───── 页面摘录

Tuesday, October 8, 2013

Maximum Subarray

Q:
Find the contiguous subarray within an array (containing at least one number) which has the largest sum.
For example, given the array [−2,1,−3,4,−1,2,1,−5,4],
the contiguous subarray [4,−1,2,1] has the largest sum = 6.
More practice: If you have figured out the O(n) solution, try coding another solution using the divide and conquer approach, which is more subtle.
A:
----------CLRS 上的  divide and conquer 算法
public class Solution {
    public int maxSubArray(int[] A) {
        // same with the buy&sell stock problem
        return maxSubArray(A,0,A.length-1);
    }

    private int maxSubArray(int[] A, int low, int high) {
        if(low==high){
            return A[low];
        }else{  // low < high
            int mid = (low+high)/2;
            int maxLeft = maxSubArray(A,low,mid);
            int maxRight = maxSubArray(A,mid+1,high);
            int maxCross = maxCrossArray(A,low,mid,high);
            return Math.max(maxRight, Math.max(maxLeft, maxCross));
        }
    }

    private int maxCrossArray(int[] A, int low, int mid, int high) {
        // left part
        int sum = 0 ,maxLeftSum = A[mid];
        for(int i =mid;i>=low;i--){
            sum += A[i];
            if(sum>maxLeftSum){
                maxLeftSum = sum;
            }
        }
        // right part
        sum = 0;
        int maxRightSum = A[mid+1];
        for(int i = mid+1;i<=high;i++){
            sum+=A[i];
            if(sum>maxRightSum){
                maxRightSum = sum;
            }
        }
        return maxLeftSum + maxRightSum;
    }
}

----------------------Kadane's algorithm   ----------- O(n)  ---
-------IDEA: keep two values, maxSoFar, maxEndingHere------------从前面开始,逐个加入数组的值。--------

public class Solution {
       public int maxSubArray(int[] A) {
        int maxSoFar = Integer.MIN_VALUE/2;
        int maxEndHere = Integer.MIN_VALUE/2;
        for (int i = 0; i < A.length; i++) {
            if (maxEndHere <= 0) {
                maxEndHere = A[i];
            } else {
                maxEndHere += A[i];
            }
            // update max_so_far
            if (maxEndHere > maxSoFar) {
                maxSoFar = maxEndHere;
            }
        }
        return maxSoFar;
    }
}
-------------------第二遍------------------就是用空间换时间-----------

public class Solution {
       public int maxSubArray(int[] A) {
        // space to time
        int n = A.length;
        if(n==0)

──────────
───── 记录摘录

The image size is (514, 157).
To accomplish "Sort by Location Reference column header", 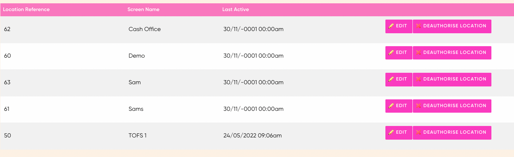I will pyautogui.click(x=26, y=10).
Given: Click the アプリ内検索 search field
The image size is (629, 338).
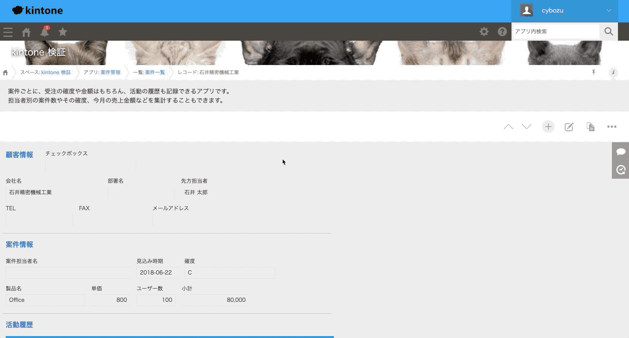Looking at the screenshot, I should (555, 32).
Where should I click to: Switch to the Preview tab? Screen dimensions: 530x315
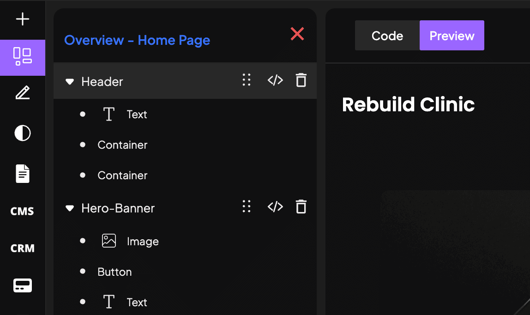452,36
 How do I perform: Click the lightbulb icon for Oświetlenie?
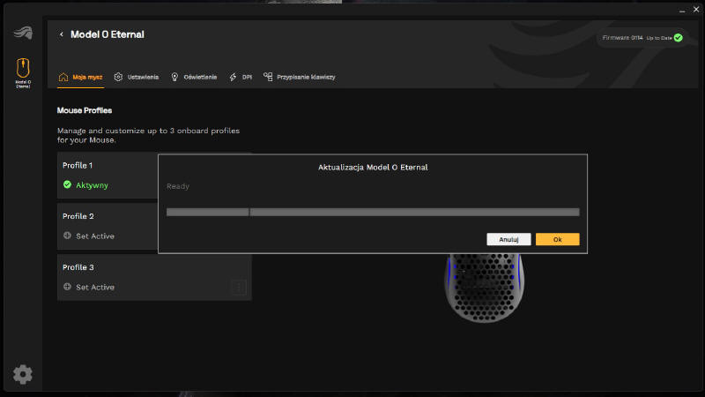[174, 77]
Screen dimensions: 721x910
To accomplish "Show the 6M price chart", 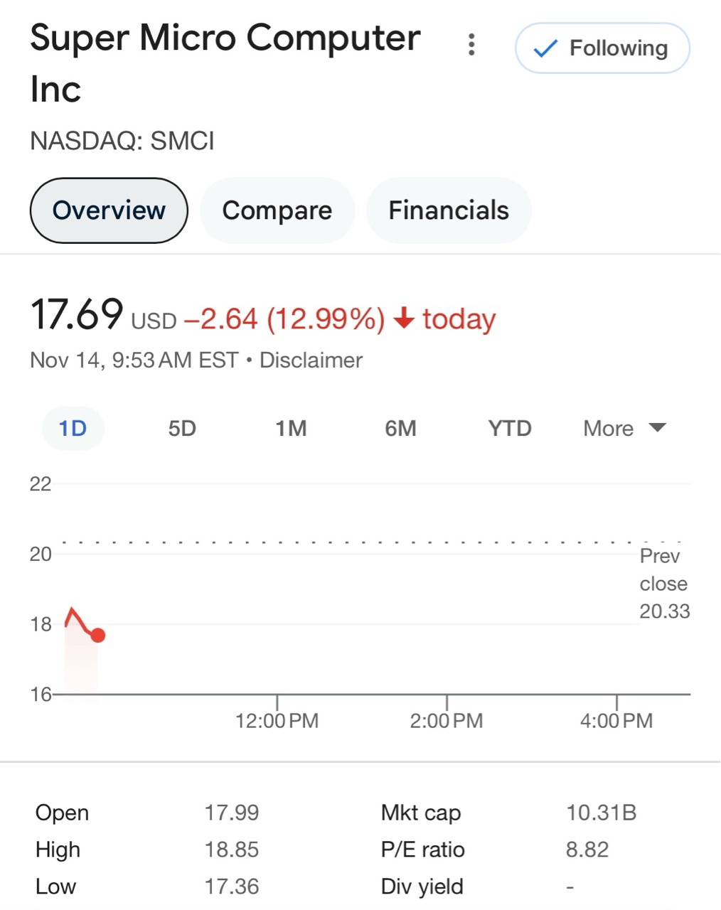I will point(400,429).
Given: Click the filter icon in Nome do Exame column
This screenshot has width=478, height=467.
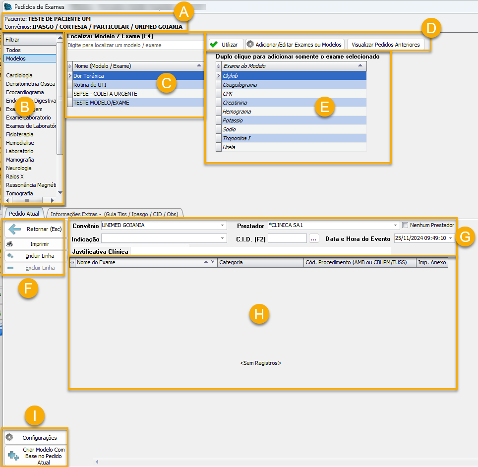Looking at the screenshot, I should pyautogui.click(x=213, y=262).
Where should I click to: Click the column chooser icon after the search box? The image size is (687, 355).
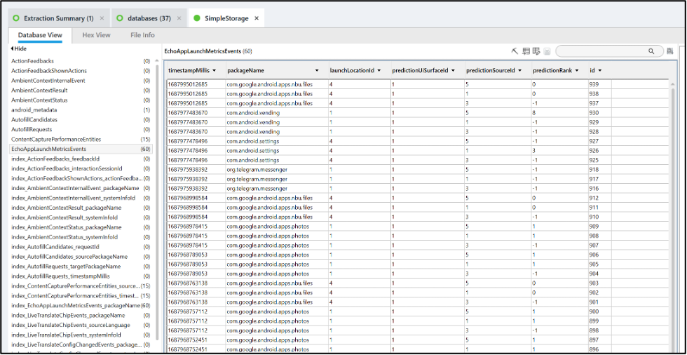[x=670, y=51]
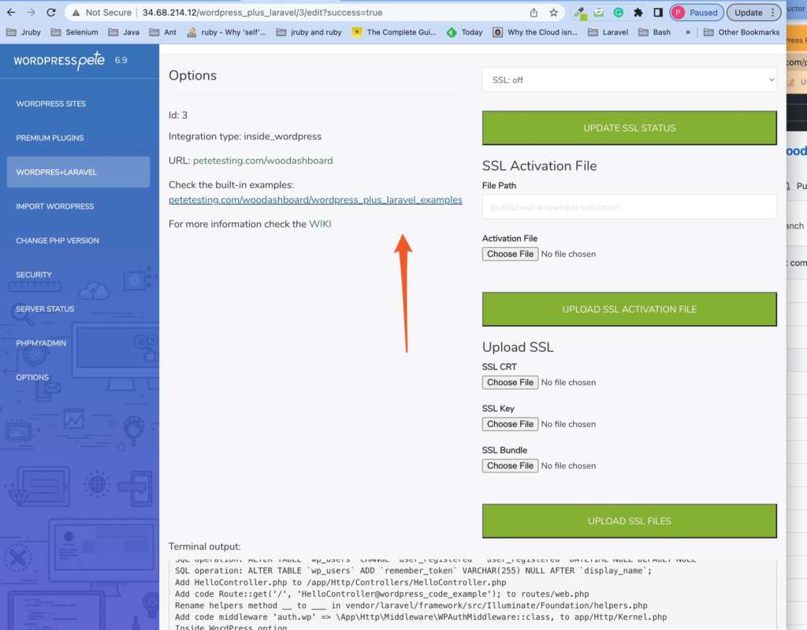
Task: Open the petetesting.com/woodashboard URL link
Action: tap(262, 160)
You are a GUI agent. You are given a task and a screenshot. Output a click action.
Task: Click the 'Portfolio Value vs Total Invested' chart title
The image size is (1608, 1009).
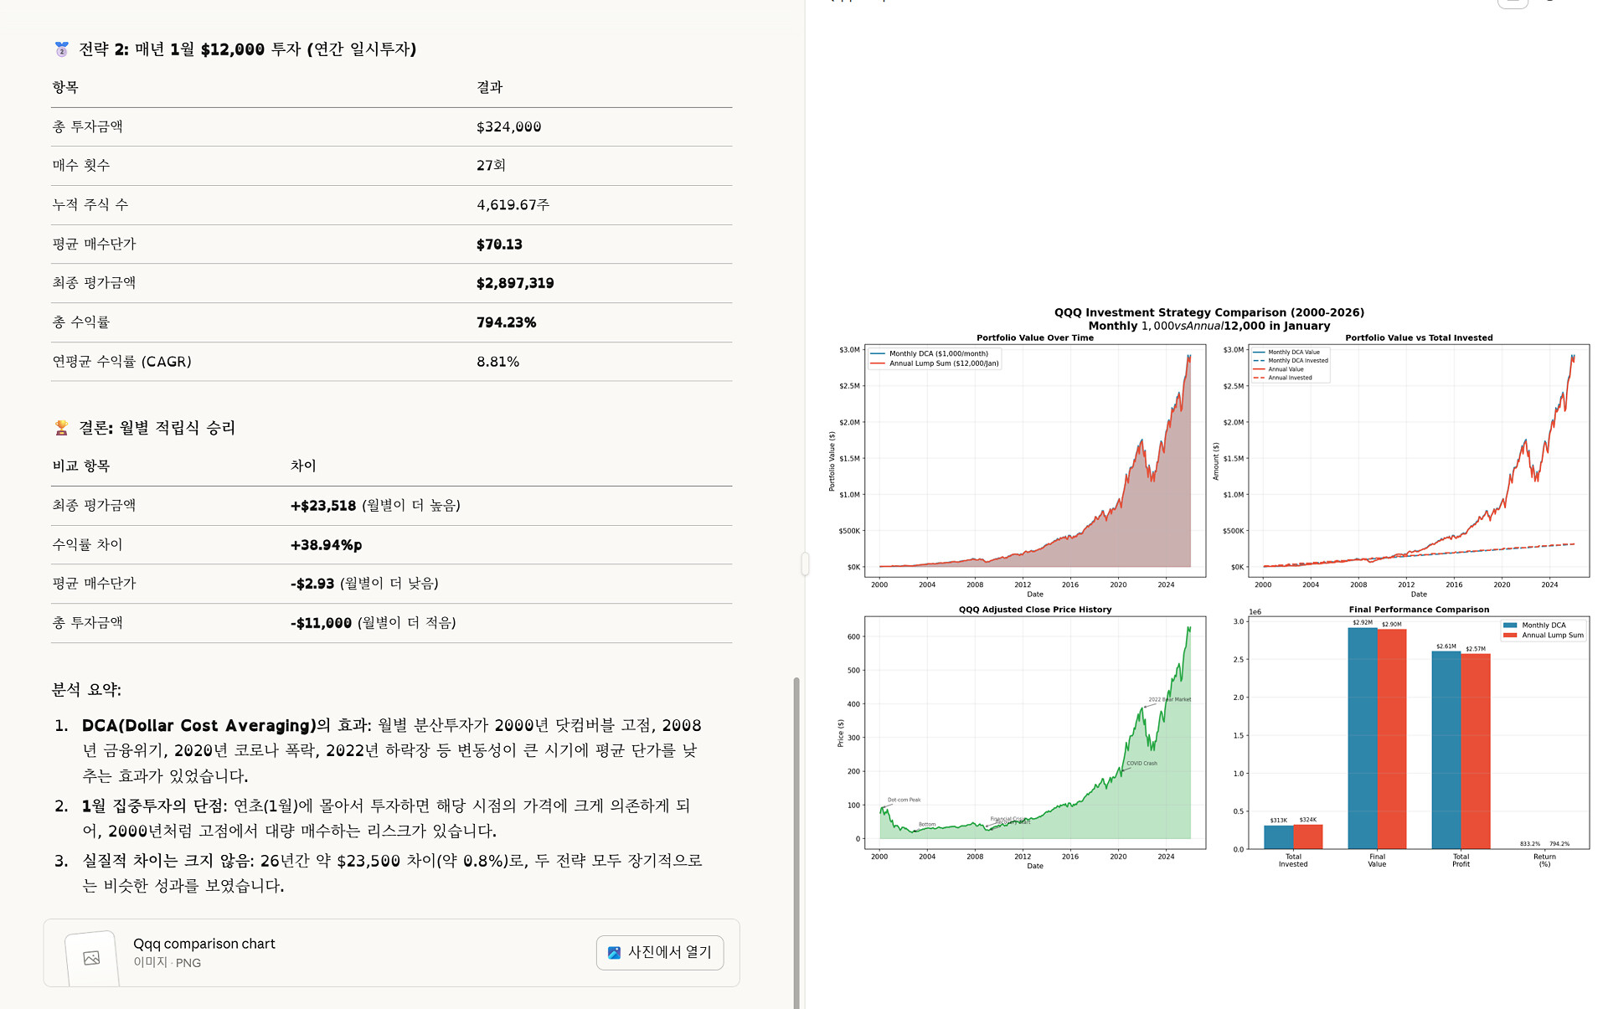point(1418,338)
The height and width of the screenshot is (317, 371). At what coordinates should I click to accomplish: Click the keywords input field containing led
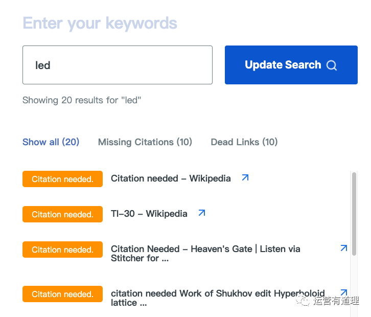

──────────

问题描述:
把最大子数组页面中从“Tuesday, October 8, 2013”开始、到“largest sum = 6.”为止(包括这几个词)的部分重写一遍,并将其中的“largest sum”换成“maximum sum”。

完整解答:
Tuesday, October 8, 2013

Maximum Subarray

Q:
Find the contiguous subarray within an array (containing at least one number) which has the maximum sum.
For example, given the array [−2,1,−3,4,−1,2,1,−5,4],
the contiguous subarray [4,−1,2,1] has the maximum sum = 6.